Destination : 182 , A table !


Elle rate toujours ses potions magiques

Avertissement : Nous tenons à informer l'aimable lecteur qu'il ne trouvera pas, dans les lignes qui suivent, une recette détaillée de potions magiques conformément aux souhaits appuyés de la CISP (Confédération Internationale des Sorcières Patentées). Il est à noté que tout contrevenant à ce diktat ferait immédiatement l'objet d'une métamorphose.



Albertine était une jeune sorcière "INCAPABLE" comme disait sa belle-mère, "DANGEREUSEMENT AMATEUR" comme disait son beau-père, "TETE EN L'AIR" comme disait mollement son mari afin de l'excuser.

Sa mère avait su, dès sa naissance qu'elle ne "SERAIT BONNE A RIEN", son père clamait à la ronde qu'il ne voyait absolument pas "DE QUI ELLE POUVAIT TENIR".

Albertine ratait immanquablement toutes ses potions magiques. Elle était la honte de sa communauté.

Pourtant elle avait un excellent livre de cuisine magique. Elle était intelligente, vaillante, volontaire, mais voilà au moment de rajouter dans son chaudron, parfaitement briqué, les ingrédients comme : trois gouttes de venin, une larme de ciguë, deux pincées de langue fourchue déshydratée, quelques dards plantés dans un oignon pourri, une cuillère à soupe de bave de crapaud, une fine tranche de boyaux de dragon, un oeil de perdrix, un poil à gratter enfin toutes ces petites choses qui font la saveur et la renommée d'une parfaite potion magique, le coeur et l'estomac en déroute, elle intégrait à sa mixture tantôt des pétales de roses et du miel de Provence ou du thym frais et du romarin sauvage, avec un verre de vin rouge de Gaillac ou blanc de Pouilly enfin mille et une abominations qui font le désastre d'une mixture extraordinaire.

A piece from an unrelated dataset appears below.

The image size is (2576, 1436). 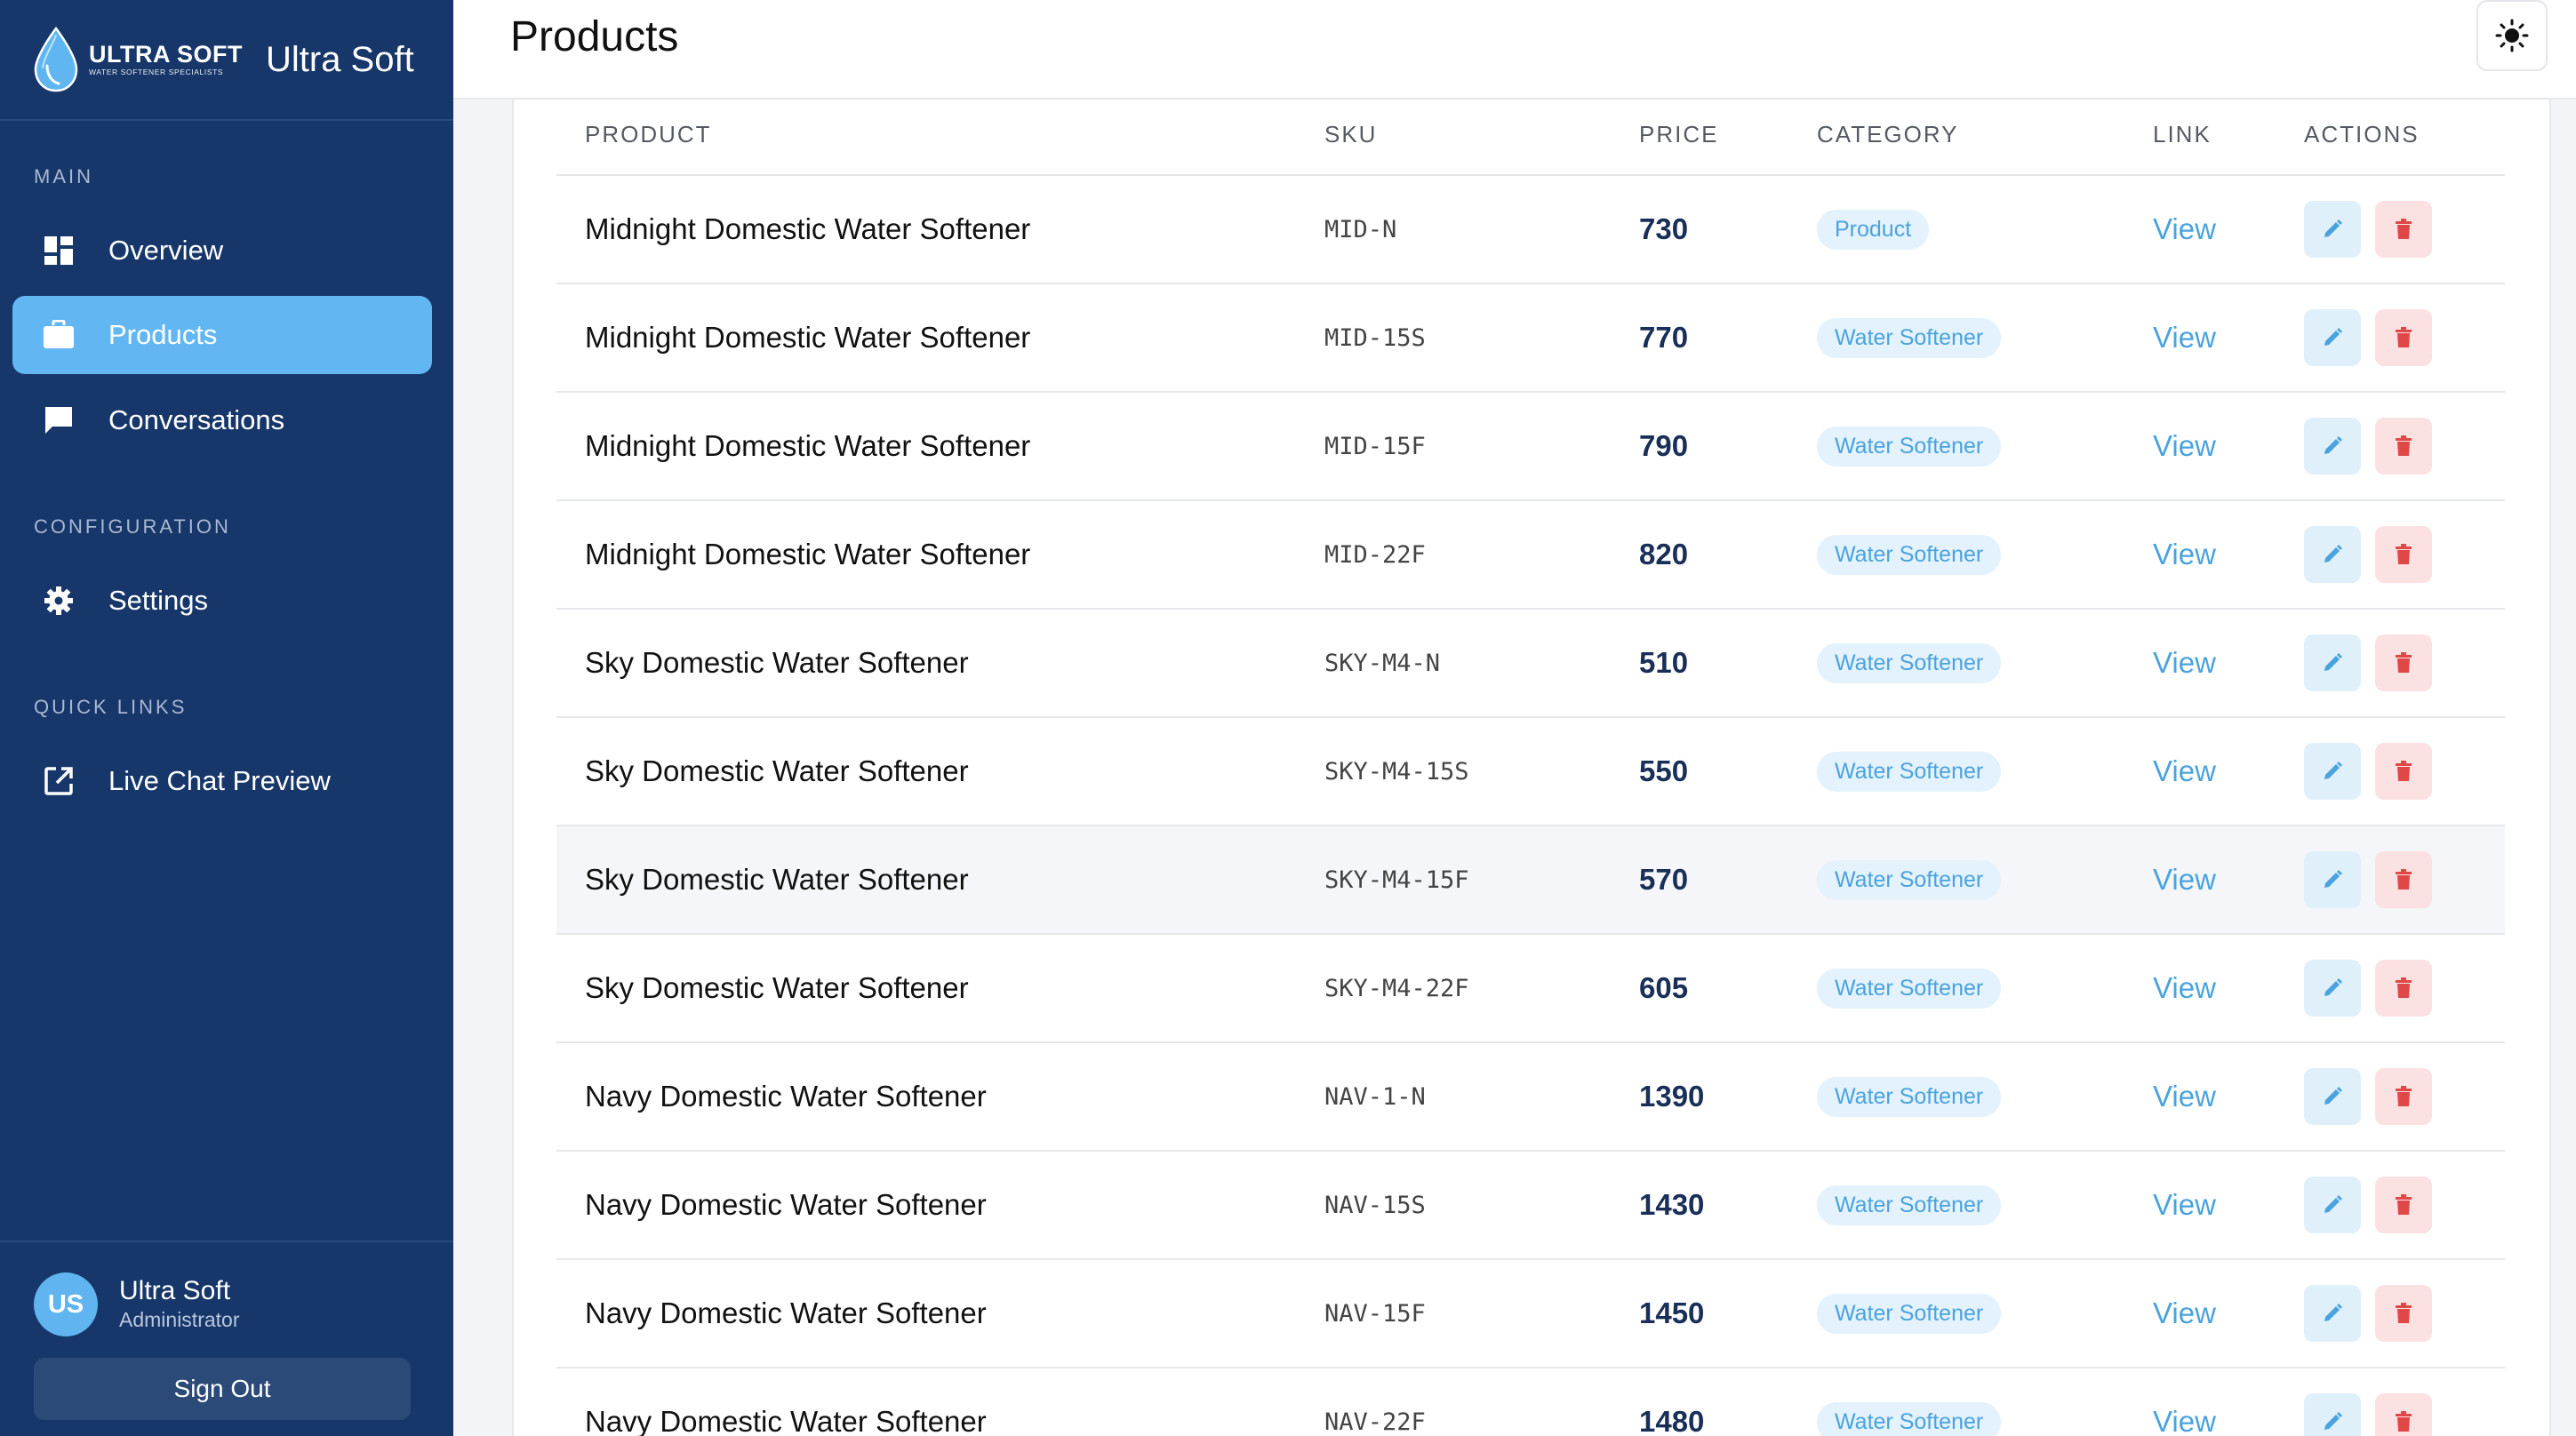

Voyez quelques malheurs que la cuisine d'Albertine provoqua autour d'elle :

Elle avait concocté pour sa belle mère une potion qui devait faire disparaître une magnifique verrue ornée d'un franc poil noir qui ornait son nez mais gênait sa vue.

Le poil et la verrue trépassèrent mais la chevelure blanche de la digne femme se transforma en crinière verte qui fit d'elle un objet de risée du petit monde exigeant et classique des sorcières mais épata les petits enfants (ce dont sa belle-mère n'avait cure détestant au plus au point les marmots hormis sous forme de saucisson).

Quant à son beau-père qui ne pouvait plus marcher, elle lui frotta la plante des pieds avec une de ses préparations. Le pauvre homme se mit à courir comme un lapin poursuivit par un chien durant une semaine entière. Puis, l'effet de la potion étant achevé, il s'écroula en vieux chiffon, haletant, hagard.



Albertine gagna deux ennemis et perdit un mari.



Cependant, le ciel et les enfers décidèrent (on n'exposa pas ici les raisons d'un tel accord resté secret) de se montrer clément avec Albertine.

Ils firent tomber sur le balcon de l'incompétente sorcière un oiseau blessé.

Albertine le ramassa délicatement et pleurant sur l'infortune du volatil, s'aperçut que ses larmes, inondant le plumage, guérissaient la pauvre bête.



Plus de potion magique à fabriquer maladroitement ! Quelques larmes d'amour et de compassion suffisaient.



Elle enfonça son large chapeau noir sur sa tête, enfourcha son balais et alla pleurer sur le monde qui en avait grand besoin.